What to do
Copy every record exactly.

Record excerpts
^^^^

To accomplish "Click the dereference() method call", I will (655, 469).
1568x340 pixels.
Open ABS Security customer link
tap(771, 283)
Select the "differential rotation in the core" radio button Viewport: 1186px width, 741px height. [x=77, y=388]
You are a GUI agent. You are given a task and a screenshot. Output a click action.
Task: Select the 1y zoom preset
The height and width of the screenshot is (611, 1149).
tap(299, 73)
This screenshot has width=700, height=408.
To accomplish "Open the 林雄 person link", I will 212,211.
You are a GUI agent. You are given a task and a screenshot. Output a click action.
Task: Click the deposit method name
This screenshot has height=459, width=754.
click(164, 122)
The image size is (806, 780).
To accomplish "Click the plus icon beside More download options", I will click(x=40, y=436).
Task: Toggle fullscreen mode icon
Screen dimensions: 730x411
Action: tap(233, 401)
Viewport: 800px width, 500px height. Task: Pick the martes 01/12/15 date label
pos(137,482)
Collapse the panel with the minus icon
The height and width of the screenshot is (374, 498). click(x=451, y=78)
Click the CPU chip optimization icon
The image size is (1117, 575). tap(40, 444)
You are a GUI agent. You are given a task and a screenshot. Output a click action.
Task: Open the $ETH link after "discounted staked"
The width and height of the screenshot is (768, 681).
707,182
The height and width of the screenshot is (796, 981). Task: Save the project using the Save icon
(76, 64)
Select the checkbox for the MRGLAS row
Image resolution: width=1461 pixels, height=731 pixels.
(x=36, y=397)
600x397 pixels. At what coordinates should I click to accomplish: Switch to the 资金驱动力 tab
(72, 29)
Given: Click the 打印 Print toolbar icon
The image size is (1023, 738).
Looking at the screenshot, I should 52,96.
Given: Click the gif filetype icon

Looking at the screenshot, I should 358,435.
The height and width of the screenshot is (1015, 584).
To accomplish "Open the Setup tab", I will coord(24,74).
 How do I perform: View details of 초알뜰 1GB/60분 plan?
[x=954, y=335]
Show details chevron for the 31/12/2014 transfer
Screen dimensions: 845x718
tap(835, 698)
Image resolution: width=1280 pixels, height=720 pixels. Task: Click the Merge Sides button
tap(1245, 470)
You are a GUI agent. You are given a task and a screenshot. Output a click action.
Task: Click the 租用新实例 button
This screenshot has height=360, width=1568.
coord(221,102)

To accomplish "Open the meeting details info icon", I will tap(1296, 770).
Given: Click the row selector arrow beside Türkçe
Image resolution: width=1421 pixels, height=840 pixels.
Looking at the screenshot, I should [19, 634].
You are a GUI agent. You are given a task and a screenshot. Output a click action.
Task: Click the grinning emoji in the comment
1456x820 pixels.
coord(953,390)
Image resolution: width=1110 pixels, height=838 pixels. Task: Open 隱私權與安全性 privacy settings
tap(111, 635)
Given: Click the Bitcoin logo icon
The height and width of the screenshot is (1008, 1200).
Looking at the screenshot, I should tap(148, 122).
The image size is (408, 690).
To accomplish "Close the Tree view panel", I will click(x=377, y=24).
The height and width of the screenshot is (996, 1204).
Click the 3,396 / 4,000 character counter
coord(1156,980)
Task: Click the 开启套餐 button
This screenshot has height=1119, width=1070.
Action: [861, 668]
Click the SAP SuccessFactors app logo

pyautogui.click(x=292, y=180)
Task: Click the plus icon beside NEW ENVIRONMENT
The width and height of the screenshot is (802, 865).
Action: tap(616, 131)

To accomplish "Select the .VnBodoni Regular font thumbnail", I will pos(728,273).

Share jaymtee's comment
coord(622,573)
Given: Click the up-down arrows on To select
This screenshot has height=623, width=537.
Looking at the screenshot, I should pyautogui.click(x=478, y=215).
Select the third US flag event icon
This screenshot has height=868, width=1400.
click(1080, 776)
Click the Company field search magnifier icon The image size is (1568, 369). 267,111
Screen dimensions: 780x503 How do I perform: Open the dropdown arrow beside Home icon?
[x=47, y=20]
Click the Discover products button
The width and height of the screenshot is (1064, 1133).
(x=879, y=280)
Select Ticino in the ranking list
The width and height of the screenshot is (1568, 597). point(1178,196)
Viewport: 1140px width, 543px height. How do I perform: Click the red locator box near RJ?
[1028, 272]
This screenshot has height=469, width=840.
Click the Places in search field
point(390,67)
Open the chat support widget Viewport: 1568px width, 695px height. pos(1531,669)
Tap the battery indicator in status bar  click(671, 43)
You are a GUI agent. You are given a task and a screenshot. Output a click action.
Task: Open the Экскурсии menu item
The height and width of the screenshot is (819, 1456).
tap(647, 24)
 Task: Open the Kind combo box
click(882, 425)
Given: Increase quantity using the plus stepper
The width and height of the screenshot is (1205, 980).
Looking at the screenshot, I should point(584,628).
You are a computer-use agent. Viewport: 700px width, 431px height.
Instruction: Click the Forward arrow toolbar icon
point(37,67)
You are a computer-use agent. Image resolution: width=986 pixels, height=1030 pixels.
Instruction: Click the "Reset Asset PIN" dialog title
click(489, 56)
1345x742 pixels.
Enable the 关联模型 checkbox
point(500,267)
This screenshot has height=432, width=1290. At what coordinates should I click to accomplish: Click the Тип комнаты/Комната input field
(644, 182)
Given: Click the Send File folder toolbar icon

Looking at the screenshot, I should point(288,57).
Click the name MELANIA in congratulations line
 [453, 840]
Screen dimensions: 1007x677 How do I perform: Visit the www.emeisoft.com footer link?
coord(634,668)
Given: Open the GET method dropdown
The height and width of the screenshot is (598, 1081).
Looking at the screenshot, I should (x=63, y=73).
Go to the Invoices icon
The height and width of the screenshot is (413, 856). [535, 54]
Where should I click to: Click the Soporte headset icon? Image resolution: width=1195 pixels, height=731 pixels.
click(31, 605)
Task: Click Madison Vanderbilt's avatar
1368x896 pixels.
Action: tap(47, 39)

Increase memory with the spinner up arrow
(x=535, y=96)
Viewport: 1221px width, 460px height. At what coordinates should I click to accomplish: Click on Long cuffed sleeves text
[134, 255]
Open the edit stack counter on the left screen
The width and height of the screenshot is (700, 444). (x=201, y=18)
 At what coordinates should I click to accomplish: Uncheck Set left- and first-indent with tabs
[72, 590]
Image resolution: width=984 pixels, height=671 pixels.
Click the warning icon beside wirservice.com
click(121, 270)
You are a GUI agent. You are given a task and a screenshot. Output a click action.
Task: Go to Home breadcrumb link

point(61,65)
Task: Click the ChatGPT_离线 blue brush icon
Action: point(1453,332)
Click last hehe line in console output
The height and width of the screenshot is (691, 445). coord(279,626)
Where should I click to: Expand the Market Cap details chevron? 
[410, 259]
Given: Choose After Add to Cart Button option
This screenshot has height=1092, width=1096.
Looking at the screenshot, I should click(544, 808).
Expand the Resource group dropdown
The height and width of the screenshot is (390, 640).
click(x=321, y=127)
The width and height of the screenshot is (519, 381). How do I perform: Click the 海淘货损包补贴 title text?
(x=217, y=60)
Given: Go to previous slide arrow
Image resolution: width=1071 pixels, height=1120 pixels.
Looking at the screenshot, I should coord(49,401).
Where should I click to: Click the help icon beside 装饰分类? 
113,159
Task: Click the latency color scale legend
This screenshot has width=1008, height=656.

^^^^

Response to the exercise
To accomplish "Click the dereference() method call", I will (655, 469).
1568x340 pixels.
Open ABS Security customer link
tap(771, 283)
Select the "differential rotation in the core" radio button Viewport: 1186px width, 741px height. [x=77, y=388]
You are a GUI agent. You are given a task and a screenshot. Output a click action.
Task: Select the 1y zoom preset
The height and width of the screenshot is (611, 1149).
tap(299, 73)
This screenshot has width=700, height=408.
To accomplish "Open the 林雄 person link", I will 212,211.
You are a GUI agent. You are given a task and a screenshot. Output a click action.
Task: Click the deposit method name
This screenshot has height=459, width=754.
click(164, 122)
The image size is (806, 780).
To accomplish "Click the plus icon beside More download options", I will click(x=40, y=436).
Task: Toggle fullscreen mode icon
Screen dimensions: 730x411
Action: tap(233, 401)
Viewport: 800px width, 500px height. Task: Pick the martes 01/12/15 date label
pos(137,482)
Collapse the panel with the minus icon
The height and width of the screenshot is (374, 498). click(x=451, y=78)
Click the CPU chip optimization icon
The image size is (1117, 575). tap(40, 444)
You are a GUI agent. You are given a task and a screenshot. Output a click action.
Task: Open the $ETH link after "discounted staked"
The width and height of the screenshot is (768, 681).
707,182
The height and width of the screenshot is (796, 981). Task: Save the project using the Save icon
(76, 64)
Select the checkbox for the MRGLAS row
Image resolution: width=1461 pixels, height=731 pixels.
(x=36, y=397)
600x397 pixels. At what coordinates should I click to accomplish: Switch to the 资金驱动力 tab
(72, 29)
Given: Click the 打印 Print toolbar icon
The image size is (1023, 738).
Looking at the screenshot, I should 52,96.
Given: Click the gif filetype icon

Looking at the screenshot, I should 358,435.
The height and width of the screenshot is (1015, 584).
To accomplish "Open the Setup tab", I will coord(24,74).
 How do I perform: View details of 초알뜰 1GB/60분 plan?
[x=954, y=335]
Show details chevron for the 31/12/2014 transfer
Screen dimensions: 845x718
tap(835, 698)
Image resolution: width=1280 pixels, height=720 pixels. Task: Click the Merge Sides button
tap(1245, 470)
You are a GUI agent. You are given a task and a screenshot. Output a click action.
Task: Click the 租用新实例 button
This screenshot has height=360, width=1568.
coord(221,102)

To accomplish "Open the meeting details info icon", I will tap(1296, 770).
Given: Click the row selector arrow beside Türkçe
Image resolution: width=1421 pixels, height=840 pixels.
Looking at the screenshot, I should [19, 634].
You are a GUI agent. You are given a task and a screenshot. Output a click action.
Task: Click the grinning emoji in the comment
1456x820 pixels.
coord(953,390)
Image resolution: width=1110 pixels, height=838 pixels. Task: Open 隱私權與安全性 privacy settings
tap(111, 635)
Given: Click the Bitcoin logo icon
The height and width of the screenshot is (1008, 1200).
Looking at the screenshot, I should tap(148, 122).
The image size is (408, 690).
To accomplish "Close the Tree view panel", I will click(x=377, y=24).
The height and width of the screenshot is (996, 1204).
Click the 3,396 / 4,000 character counter
coord(1156,980)
Task: Click the 开启套餐 button
This screenshot has height=1119, width=1070.
Action: [861, 668]
Click the SAP SuccessFactors app logo

pyautogui.click(x=292, y=180)
Task: Click the plus icon beside NEW ENVIRONMENT
The width and height of the screenshot is (802, 865).
Action: tap(616, 131)

To accomplish "Select the .VnBodoni Regular font thumbnail", I will pos(728,273).

Share jaymtee's comment
coord(622,573)
Given: Click the up-down arrows on To select
This screenshot has height=623, width=537.
Looking at the screenshot, I should pyautogui.click(x=478, y=215).
Select the third US flag event icon
This screenshot has height=868, width=1400.
click(1080, 776)
Click the Company field search magnifier icon The image size is (1568, 369). 267,111
Screen dimensions: 780x503 How do I perform: Open the dropdown arrow beside Home icon?
[x=47, y=20]
Click the Discover products button
The width and height of the screenshot is (1064, 1133).
(x=879, y=280)
Select Ticino in the ranking list
The width and height of the screenshot is (1568, 597). point(1178,196)
Viewport: 1140px width, 543px height. How do I perform: Click the red locator box near RJ?
[1028, 272]
This screenshot has height=469, width=840.
Click the Places in search field
point(390,67)
Open the chat support widget Viewport: 1568px width, 695px height. pos(1531,669)
Tap the battery indicator in status bar  click(671, 43)
You are a GUI agent. You are given a task and a screenshot. Output a click action.
Task: Open the Экскурсии menu item
The height and width of the screenshot is (819, 1456).
tap(647, 24)
 Task: Open the Kind combo box
click(882, 425)
Given: Increase quantity using the plus stepper
The width and height of the screenshot is (1205, 980).
Looking at the screenshot, I should point(584,628).
You are a computer-use agent. Viewport: 700px width, 431px height.
Instruction: Click the Forward arrow toolbar icon
point(37,67)
You are a computer-use agent. Image resolution: width=986 pixels, height=1030 pixels.
Instruction: Click the "Reset Asset PIN" dialog title
click(489, 56)
1345x742 pixels.
Enable the 关联模型 checkbox
point(500,267)
This screenshot has height=432, width=1290. At what coordinates should I click to accomplish: Click the Тип комнаты/Комната input field
(644, 182)
Given: Click the Send File folder toolbar icon

Looking at the screenshot, I should point(288,57).
Click the name MELANIA in congratulations line
 [453, 840]
Screen dimensions: 1007x677 How do I perform: Visit the www.emeisoft.com footer link?
coord(634,668)
Given: Open the GET method dropdown
The height and width of the screenshot is (598, 1081).
Looking at the screenshot, I should (x=63, y=73).
Go to the Invoices icon
The height and width of the screenshot is (413, 856). [535, 54]
Where should I click to: Click the Soporte headset icon? Image resolution: width=1195 pixels, height=731 pixels.
click(31, 605)
Task: Click Madison Vanderbilt's avatar
1368x896 pixels.
Action: tap(47, 39)

Increase memory with the spinner up arrow
(x=535, y=96)
Viewport: 1221px width, 460px height. At what coordinates should I click to accomplish: Click on Long cuffed sleeves text
[134, 255]
Open the edit stack counter on the left screen
The width and height of the screenshot is (700, 444). (x=201, y=18)
 At what coordinates should I click to accomplish: Uncheck Set left- and first-indent with tabs
[72, 590]
Image resolution: width=984 pixels, height=671 pixels.
Click the warning icon beside wirservice.com
click(121, 270)
You are a GUI agent. You are given a task and a screenshot. Output a click action.
Task: Go to Home breadcrumb link

point(61,65)
Task: Click the ChatGPT_离线 blue brush icon
Action: point(1453,332)
Click last hehe line in console output
The height and width of the screenshot is (691, 445). coord(279,626)
Where should I click to: Expand the Market Cap details chevron? 
[410, 259]
Given: Choose After Add to Cart Button option
This screenshot has height=1092, width=1096.
Looking at the screenshot, I should click(544, 808).
Expand the Resource group dropdown
The height and width of the screenshot is (390, 640).
click(x=321, y=127)
The width and height of the screenshot is (519, 381). How do I perform: Click the 海淘货损包补贴 title text?
(x=217, y=60)
Given: Go to previous slide arrow
Image resolution: width=1071 pixels, height=1120 pixels.
Looking at the screenshot, I should coord(49,401).
Where should I click to: Click the help icon beside 装饰分类? 
113,159
Task: Click the latency color scale legend
This screenshot has width=1008, height=656.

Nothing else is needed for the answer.